■ **Given records**
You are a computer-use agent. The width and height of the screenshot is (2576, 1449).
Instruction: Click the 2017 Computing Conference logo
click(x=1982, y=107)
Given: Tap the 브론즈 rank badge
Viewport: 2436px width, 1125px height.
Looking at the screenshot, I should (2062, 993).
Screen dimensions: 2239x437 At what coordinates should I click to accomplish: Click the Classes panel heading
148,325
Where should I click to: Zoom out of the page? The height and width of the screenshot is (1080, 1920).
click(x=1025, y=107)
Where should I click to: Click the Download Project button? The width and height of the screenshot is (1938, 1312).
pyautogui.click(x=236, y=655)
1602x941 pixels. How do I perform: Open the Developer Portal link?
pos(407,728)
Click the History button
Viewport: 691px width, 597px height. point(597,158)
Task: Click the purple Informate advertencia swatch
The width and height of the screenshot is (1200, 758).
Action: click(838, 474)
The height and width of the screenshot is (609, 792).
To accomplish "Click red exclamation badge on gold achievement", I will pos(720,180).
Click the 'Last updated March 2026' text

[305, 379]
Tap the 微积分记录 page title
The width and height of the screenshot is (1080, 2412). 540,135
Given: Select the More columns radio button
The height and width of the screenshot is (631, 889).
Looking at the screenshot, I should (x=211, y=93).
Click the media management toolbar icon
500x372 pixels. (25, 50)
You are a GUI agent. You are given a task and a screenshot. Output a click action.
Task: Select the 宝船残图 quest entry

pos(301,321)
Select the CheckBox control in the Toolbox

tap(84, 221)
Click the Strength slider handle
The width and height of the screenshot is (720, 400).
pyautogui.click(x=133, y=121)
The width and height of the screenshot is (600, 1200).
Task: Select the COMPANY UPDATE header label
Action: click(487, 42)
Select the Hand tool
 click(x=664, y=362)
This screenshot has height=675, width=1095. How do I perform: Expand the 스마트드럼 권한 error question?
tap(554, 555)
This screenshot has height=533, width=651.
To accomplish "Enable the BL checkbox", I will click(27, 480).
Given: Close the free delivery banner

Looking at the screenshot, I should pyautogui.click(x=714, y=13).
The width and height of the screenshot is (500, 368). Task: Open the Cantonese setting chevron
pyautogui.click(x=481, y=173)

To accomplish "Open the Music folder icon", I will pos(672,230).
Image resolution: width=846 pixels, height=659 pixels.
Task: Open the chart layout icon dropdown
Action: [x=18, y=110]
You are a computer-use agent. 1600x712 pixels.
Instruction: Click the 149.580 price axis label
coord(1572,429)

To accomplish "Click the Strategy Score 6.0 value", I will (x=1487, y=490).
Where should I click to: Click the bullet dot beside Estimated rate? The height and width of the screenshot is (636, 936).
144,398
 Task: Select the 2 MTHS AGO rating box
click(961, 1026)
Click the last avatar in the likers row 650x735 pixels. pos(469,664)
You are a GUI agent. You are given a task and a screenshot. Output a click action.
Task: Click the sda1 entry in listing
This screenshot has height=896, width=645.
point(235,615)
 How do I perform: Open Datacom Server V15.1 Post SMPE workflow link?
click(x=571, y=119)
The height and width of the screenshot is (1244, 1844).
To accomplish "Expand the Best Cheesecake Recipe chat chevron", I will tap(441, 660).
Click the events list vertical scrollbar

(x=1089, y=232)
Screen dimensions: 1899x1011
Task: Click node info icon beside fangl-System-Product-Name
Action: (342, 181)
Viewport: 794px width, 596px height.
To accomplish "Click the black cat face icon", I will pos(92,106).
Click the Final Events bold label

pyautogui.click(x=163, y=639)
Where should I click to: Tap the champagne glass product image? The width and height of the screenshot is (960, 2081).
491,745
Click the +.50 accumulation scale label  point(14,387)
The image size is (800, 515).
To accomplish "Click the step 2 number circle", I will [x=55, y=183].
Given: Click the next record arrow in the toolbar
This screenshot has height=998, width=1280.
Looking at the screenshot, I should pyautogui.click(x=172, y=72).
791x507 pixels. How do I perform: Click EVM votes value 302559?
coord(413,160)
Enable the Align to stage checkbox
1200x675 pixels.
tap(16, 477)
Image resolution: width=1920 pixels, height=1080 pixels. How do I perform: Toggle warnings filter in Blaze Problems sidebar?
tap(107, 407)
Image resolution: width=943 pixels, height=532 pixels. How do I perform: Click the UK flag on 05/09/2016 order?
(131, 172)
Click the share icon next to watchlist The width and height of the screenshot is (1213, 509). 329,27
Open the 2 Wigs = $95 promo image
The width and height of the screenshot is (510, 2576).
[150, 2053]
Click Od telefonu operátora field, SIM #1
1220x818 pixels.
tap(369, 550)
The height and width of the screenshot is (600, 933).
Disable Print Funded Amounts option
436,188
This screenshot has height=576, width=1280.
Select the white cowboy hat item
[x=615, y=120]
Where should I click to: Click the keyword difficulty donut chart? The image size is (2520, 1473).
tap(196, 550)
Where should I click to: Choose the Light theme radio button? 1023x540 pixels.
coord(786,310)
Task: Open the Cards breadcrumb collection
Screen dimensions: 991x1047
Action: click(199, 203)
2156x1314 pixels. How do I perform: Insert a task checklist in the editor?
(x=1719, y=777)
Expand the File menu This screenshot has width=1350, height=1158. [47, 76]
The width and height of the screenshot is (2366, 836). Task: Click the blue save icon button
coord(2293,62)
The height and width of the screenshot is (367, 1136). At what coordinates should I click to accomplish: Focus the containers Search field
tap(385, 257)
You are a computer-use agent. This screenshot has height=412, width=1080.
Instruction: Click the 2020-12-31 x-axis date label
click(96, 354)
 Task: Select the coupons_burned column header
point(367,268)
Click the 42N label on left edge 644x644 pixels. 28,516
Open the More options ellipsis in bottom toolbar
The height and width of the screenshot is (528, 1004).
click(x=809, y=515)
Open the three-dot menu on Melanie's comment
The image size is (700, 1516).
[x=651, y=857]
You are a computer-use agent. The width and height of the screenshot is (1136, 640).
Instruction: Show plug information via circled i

■ **Description of the task**
Return every one of the lines above, word for word and unchanged.

■ **Final result**
You are a computer-use agent. The width and height of the screenshot is (2576, 1449).
Instruction: Click the 2017 Computing Conference logo
click(x=1982, y=107)
Given: Tap the 브론즈 rank badge
Viewport: 2436px width, 1125px height.
Looking at the screenshot, I should (2062, 993).
Screen dimensions: 2239x437 At what coordinates should I click to accomplish: Click the Classes panel heading
148,325
Where should I click to: Zoom out of the page? The height and width of the screenshot is (1080, 1920).
click(x=1025, y=107)
Where should I click to: Click the Download Project button? The width and height of the screenshot is (1938, 1312).
pyautogui.click(x=236, y=655)
1602x941 pixels. How do I perform: Open the Developer Portal link?
pos(407,728)
Click the History button
Viewport: 691px width, 597px height. point(597,158)
Task: Click the purple Informate advertencia swatch
The width and height of the screenshot is (1200, 758).
Action: click(838, 474)
The height and width of the screenshot is (609, 792).
To accomplish "Click red exclamation badge on gold achievement", I will pos(720,180).
Click the 'Last updated March 2026' text

[305, 379]
Tap the 微积分记录 page title
The width and height of the screenshot is (1080, 2412). 540,135
Given: Select the More columns radio button
The height and width of the screenshot is (631, 889).
Looking at the screenshot, I should (x=211, y=93).
Click the media management toolbar icon
500x372 pixels. (25, 50)
You are a GUI agent. You are given a task and a screenshot. Output a click action.
Task: Select the 宝船残图 quest entry

pos(301,321)
Select the CheckBox control in the Toolbox

tap(84, 221)
Click the Strength slider handle
The width and height of the screenshot is (720, 400).
pyautogui.click(x=133, y=121)
The width and height of the screenshot is (600, 1200).
Task: Select the COMPANY UPDATE header label
Action: click(487, 42)
Select the Hand tool
 click(x=664, y=362)
This screenshot has height=675, width=1095. How do I perform: Expand the 스마트드럼 권한 error question?
tap(554, 555)
This screenshot has height=533, width=651.
To accomplish "Enable the BL checkbox", I will click(27, 480).
Given: Close the free delivery banner

Looking at the screenshot, I should pyautogui.click(x=714, y=13).
The width and height of the screenshot is (500, 368). Task: Open the Cantonese setting chevron
pyautogui.click(x=481, y=173)

To accomplish "Open the Music folder icon", I will pos(672,230).
Image resolution: width=846 pixels, height=659 pixels.
Task: Open the chart layout icon dropdown
Action: [x=18, y=110]
You are a computer-use agent. 1600x712 pixels.
Instruction: Click the 149.580 price axis label
coord(1572,429)

To accomplish "Click the Strategy Score 6.0 value", I will (x=1487, y=490).
Where should I click to: Click the bullet dot beside Estimated rate? The height and width of the screenshot is (636, 936).
144,398
 Task: Select the 2 MTHS AGO rating box
click(961, 1026)
Click the last avatar in the likers row 650x735 pixels. pos(469,664)
You are a GUI agent. You are given a task and a screenshot. Output a click action.
Task: Click the sda1 entry in listing
This screenshot has height=896, width=645.
point(235,615)
 How do I perform: Open Datacom Server V15.1 Post SMPE workflow link?
click(x=571, y=119)
The height and width of the screenshot is (1244, 1844).
To accomplish "Expand the Best Cheesecake Recipe chat chevron", I will tap(441, 660).
Click the events list vertical scrollbar

(x=1089, y=232)
Screen dimensions: 1899x1011
Task: Click node info icon beside fangl-System-Product-Name
Action: (342, 181)
Viewport: 794px width, 596px height.
To accomplish "Click the black cat face icon", I will pos(92,106).
Click the Final Events bold label

pyautogui.click(x=163, y=639)
Where should I click to: Tap the champagne glass product image? The width and height of the screenshot is (960, 2081).
491,745
Click the +.50 accumulation scale label  point(14,387)
The image size is (800, 515).
To accomplish "Click the step 2 number circle", I will [x=55, y=183].
Given: Click the next record arrow in the toolbar
This screenshot has height=998, width=1280.
Looking at the screenshot, I should pyautogui.click(x=172, y=72).
791x507 pixels. How do I perform: Click EVM votes value 302559?
coord(413,160)
Enable the Align to stage checkbox
1200x675 pixels.
tap(16, 477)
Image resolution: width=1920 pixels, height=1080 pixels. How do I perform: Toggle warnings filter in Blaze Problems sidebar?
tap(107, 407)
Image resolution: width=943 pixels, height=532 pixels. How do I perform: Click the UK flag on 05/09/2016 order?
(131, 172)
Click the share icon next to watchlist The width and height of the screenshot is (1213, 509). 329,27
Open the 2 Wigs = $95 promo image
The width and height of the screenshot is (510, 2576).
[150, 2053]
Click Od telefonu operátora field, SIM #1
1220x818 pixels.
tap(369, 550)
The height and width of the screenshot is (600, 933).
Disable Print Funded Amounts option
436,188
This screenshot has height=576, width=1280.
Select the white cowboy hat item
[x=615, y=120]
Where should I click to: Click the keyword difficulty donut chart? The image size is (2520, 1473).
tap(196, 550)
Where should I click to: Choose the Light theme radio button? 1023x540 pixels.
coord(786,310)
Task: Open the Cards breadcrumb collection
Screen dimensions: 991x1047
Action: click(199, 203)
2156x1314 pixels. How do I perform: Insert a task checklist in the editor?
(x=1719, y=777)
Expand the File menu This screenshot has width=1350, height=1158. [47, 76]
The width and height of the screenshot is (2366, 836). Task: Click the blue save icon button
coord(2293,62)
The height and width of the screenshot is (367, 1136). At what coordinates should I click to accomplish: Focus the containers Search field
tap(385, 257)
You are a computer-use agent. This screenshot has height=412, width=1080.
Instruction: Click the 2020-12-31 x-axis date label
click(96, 354)
 Task: Select the coupons_burned column header
point(367,268)
Click the 42N label on left edge 644x644 pixels. 28,516
Open the More options ellipsis in bottom toolbar
The height and width of the screenshot is (528, 1004).
click(x=809, y=515)
Open the three-dot menu on Melanie's comment
The image size is (700, 1516).
[x=651, y=857]
You are a computer-use agent. The width and height of the screenshot is (1136, 640).
Instruction: Show plug information via circled i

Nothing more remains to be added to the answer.